I'll have to look into that project, but I also have an RTX 5090 and did a lot of testing with Qwen3.6 27B and Gemma 4 31B. I was not able to get it to play legal turns consistently. I had to keep expanding the system prompt and adding rules for edge cases. By the end, the prompt was over 10k tokens, and while it mostly make legal turns, it did not make good turns. And all the heuristics in the prompt degraded the performance and increased the cost for frontier models.

OwenCR•about 4 hours ago

Sadly this benchmark removes the part of MTG that is most interesting: the opponent(s). Without opponents you simply don't have a game. You just have a rules engine - quite boring!

I think I object more to the decks used in testing than the machines' decisions. I do have nit picks though: This hand is quite poor and should be mulliganned: https://app.mtgautodeck.com/public/benchmarks/4bd9955b-ebe1-.... The poor runout reinforces this decision.

This project is cool though, props for making it!

comex•2 minutes ago

Gotta walk before you can run.

CallumFerg•about 4 hours ago

Admittedly, the mulligan phase system prompt is the weakest part of the project. I had to add heuristics to stop the LLMs from mulliganing down to just a few cards looking for a perfect hand. The scoring for the benchmark is mostly based on if the LLM could complete legal turns, not good turns.

https://github.com/CallumFerguson/mtg-auto-deck/blob/a877c08...

danbrooks•about 4 hours ago

Very cool.

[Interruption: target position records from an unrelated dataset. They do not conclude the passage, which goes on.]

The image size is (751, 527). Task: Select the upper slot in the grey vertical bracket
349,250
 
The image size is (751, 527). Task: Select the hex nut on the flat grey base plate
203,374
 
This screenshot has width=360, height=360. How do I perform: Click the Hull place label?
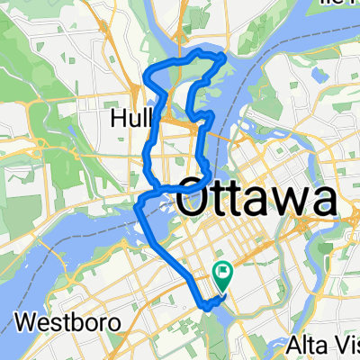click(x=133, y=119)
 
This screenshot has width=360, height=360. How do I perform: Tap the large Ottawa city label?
click(x=257, y=200)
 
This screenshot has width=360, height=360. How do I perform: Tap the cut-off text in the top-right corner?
click(x=338, y=4)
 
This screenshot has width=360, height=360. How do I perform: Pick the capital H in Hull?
click(x=119, y=119)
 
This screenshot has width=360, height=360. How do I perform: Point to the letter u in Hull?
click(x=132, y=120)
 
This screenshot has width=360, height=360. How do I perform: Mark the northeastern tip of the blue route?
click(x=224, y=58)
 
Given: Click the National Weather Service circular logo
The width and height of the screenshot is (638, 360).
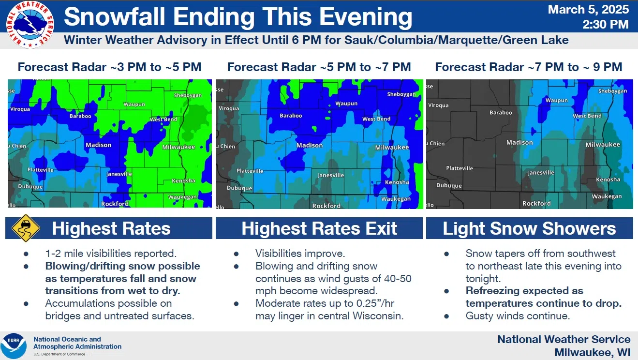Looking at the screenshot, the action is click(x=30, y=25).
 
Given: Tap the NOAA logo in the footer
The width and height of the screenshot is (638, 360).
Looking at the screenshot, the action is click(x=14, y=346).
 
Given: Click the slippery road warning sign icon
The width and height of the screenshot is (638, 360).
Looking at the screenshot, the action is click(x=26, y=228).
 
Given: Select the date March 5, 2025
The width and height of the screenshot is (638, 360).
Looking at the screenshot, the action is click(x=589, y=10).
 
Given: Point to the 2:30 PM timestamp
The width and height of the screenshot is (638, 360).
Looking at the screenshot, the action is click(x=606, y=25).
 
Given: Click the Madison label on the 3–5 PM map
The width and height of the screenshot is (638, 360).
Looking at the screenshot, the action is click(x=99, y=145).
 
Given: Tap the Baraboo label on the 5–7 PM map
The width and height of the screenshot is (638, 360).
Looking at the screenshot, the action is click(x=291, y=116).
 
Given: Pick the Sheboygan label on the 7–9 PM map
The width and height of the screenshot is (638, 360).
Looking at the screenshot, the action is click(x=613, y=91).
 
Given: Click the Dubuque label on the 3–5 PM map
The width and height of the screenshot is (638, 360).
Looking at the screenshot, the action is click(x=30, y=187).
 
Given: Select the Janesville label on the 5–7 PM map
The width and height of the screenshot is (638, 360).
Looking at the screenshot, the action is click(x=331, y=176).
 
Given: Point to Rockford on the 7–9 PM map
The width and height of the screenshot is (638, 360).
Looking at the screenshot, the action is click(x=536, y=203).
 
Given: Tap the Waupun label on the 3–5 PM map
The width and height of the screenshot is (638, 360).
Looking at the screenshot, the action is click(x=134, y=105).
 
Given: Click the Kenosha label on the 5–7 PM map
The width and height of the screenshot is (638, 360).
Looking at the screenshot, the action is click(x=397, y=182).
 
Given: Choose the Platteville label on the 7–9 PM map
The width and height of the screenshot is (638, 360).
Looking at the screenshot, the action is click(x=460, y=168).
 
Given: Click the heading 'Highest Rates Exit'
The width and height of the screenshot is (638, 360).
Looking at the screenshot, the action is click(x=319, y=228).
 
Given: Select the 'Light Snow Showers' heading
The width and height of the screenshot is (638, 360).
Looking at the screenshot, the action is click(x=529, y=228).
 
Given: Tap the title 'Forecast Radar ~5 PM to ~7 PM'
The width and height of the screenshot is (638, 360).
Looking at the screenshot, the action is click(x=319, y=67).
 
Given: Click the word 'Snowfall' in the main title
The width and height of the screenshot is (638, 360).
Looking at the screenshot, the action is click(x=115, y=16).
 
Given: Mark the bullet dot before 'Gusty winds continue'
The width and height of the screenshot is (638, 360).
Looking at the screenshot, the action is click(x=446, y=316).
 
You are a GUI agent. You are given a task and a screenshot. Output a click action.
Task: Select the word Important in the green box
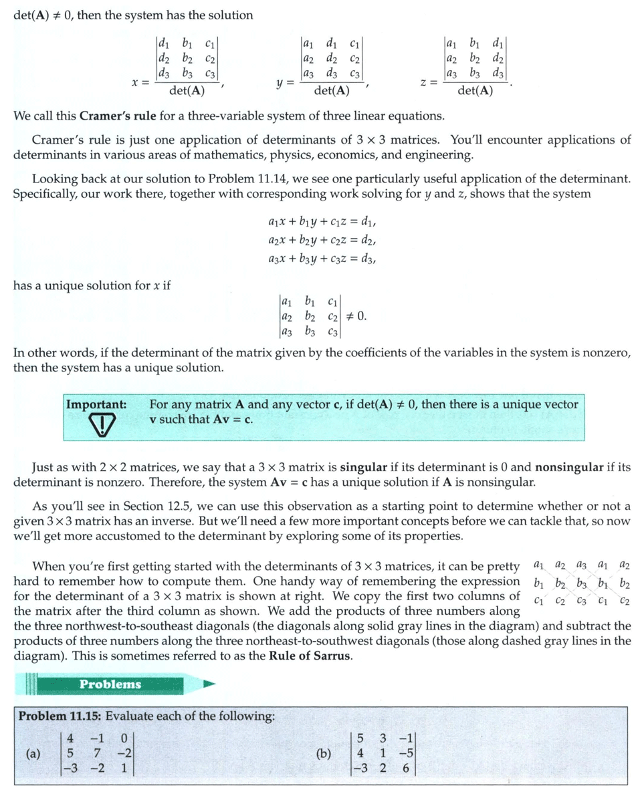click(96, 404)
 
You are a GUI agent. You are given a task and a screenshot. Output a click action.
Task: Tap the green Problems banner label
click(110, 684)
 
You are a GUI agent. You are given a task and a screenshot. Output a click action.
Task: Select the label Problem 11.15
click(59, 716)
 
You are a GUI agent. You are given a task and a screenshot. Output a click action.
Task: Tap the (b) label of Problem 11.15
click(324, 754)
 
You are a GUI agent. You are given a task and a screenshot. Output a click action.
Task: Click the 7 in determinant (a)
click(98, 754)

I’ve been daydreaming about whether LLMs can be used to reason through gaming decisions.

pilord314•about 3 hours ago

They should randomize games of judge tower and see who wins:

https://mtg.fandom.com/wiki/Judge_Tower

TZubiri•about 3 hours ago

Looking forward to this metric being Goodhart lawed.

Like how the strawberry example was overtrained for, or how the pelican on a bike started being used in official release posts.

gravitronic•about 3 hours ago

Magic is complicated. I looked at doing something like this but the open-ended nature where one specific card will completely change the rules or require a series of followup events or modifications to the rules engine at hand is just tremendous.

8note•about 3 hours ago

or, that certain cards when play together make an infinite loop, and so cannot be played/insta-die

fc417fc802•about 2 hours ago

You misspelled insta-win. Infinite turn combos are the best.

akoboldfrying•about 2 hours ago

I was wondering how complicated it could really be, and it turns out that some people showed in 2019 that it's Turing-complete -- meaning that any conceivable computation can be simulated by a MTG game, indeed a game in which every move by every player is forced: https://arxiv.org/abs/1904.09828

IOW, it's as complicated as possible.